Rescuing data from defective flash media using the Sleuthkit under Linux

Do you have a corrupted flash media and want to rescue as much of your data as possible? Or do you want to be prepared, just in case this happens to you one day? Do you use Linux? Then read on.

Yesterday I was given a defective flash card. It was said to contain several photos, but every attempt to see more than the first DCIM directory resulted in unrecoverable errors on Windows. So I inserted the card into a Linux box, created an image of it using

dd if=/dev/sdb1 of=/tmp/sdb1.img bs=8k

and gave the card back to it's owner. That's important: If you want to experiment with defective or suspect media, then dump it and remove it as soon as possible. Otherwise chances would be high that you only worse the state of the media.

Once I got rid of the original, I created a copy of the dump. It's always a good idea to work on a copy, so:

cp /tmp/hdb1.img /tmp/

Done that, I first tried to mount the copy as a loop device:

mount -t vfat -o loop /tmp/

But the image was so broken that I wasn't able to get mount to accept it as a FAT partition of any type. I also gave the mtools collection a try, but to no avail.

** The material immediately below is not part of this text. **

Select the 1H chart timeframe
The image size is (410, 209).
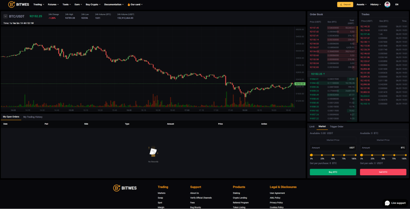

Thinking about other tools to try I remembered the Sleuthkit that I once used to exermine a compromised system. If it is good enough for the big job, it should handle this one with ease, I thought. Sleuthkit is a collection of file system and media management forensic analysis tools. And this great toolkit didn't let me down. Here's what to do:

  • Install Sleuthkit (Doh!). Many distributions already contain packages for it, at least Debian Sid does.
  • Sneak a peak of the file system with fls. In this case it looks like this:
    $ fls -f fat16 -r /tmp/
    d/d 3: DCIM
    + d/d 517: 100MLT19
    ++ r/r 1029: PICT0001.JPG
    ++ r/r 1030: PICT0002.JPG
    ++ r/r 1031: PICT0003.JPG
    ++ r/r 1032: PICT0004.JPG
    ++ r/r 1033: PICT0005.JPG
    ++ r/r 1034: PICT0006.JPG [...]
  • Now we want to extract everything that looks like an picture. We can use the icat tool to do that, and because I like oneliners, I did it with a pipe:
    fls -f fat16 -r /tmp/ | fgrep PICT | while read bla; do
    set `echo $bla | tr -d ':+'`
    icat -f fat16 sdb.tmp $2 >/tmp/$3

And voila, that's all! The first nine pictures contain random data caused by the filesystem damage, but the other seventy or so are fine. Even if you happen to get a media that in worse condition than the one I was given — never despair, Sleuthkit contains other tools that you can use to find your data, no matter if it is deleted. It also lets you search for binary signatures in case the filesystem is completely screwed. For example you could want to search for some Exif information found in every picture, like "MINOLTA DIGITAL CAMERA" in this case. Just read around on the web site and in the man pages, try out as you like, you can't damage anything since you are working an a copy that you can create again in seconds.

Good luck, or better, don't buy cheap flash cards. ;-)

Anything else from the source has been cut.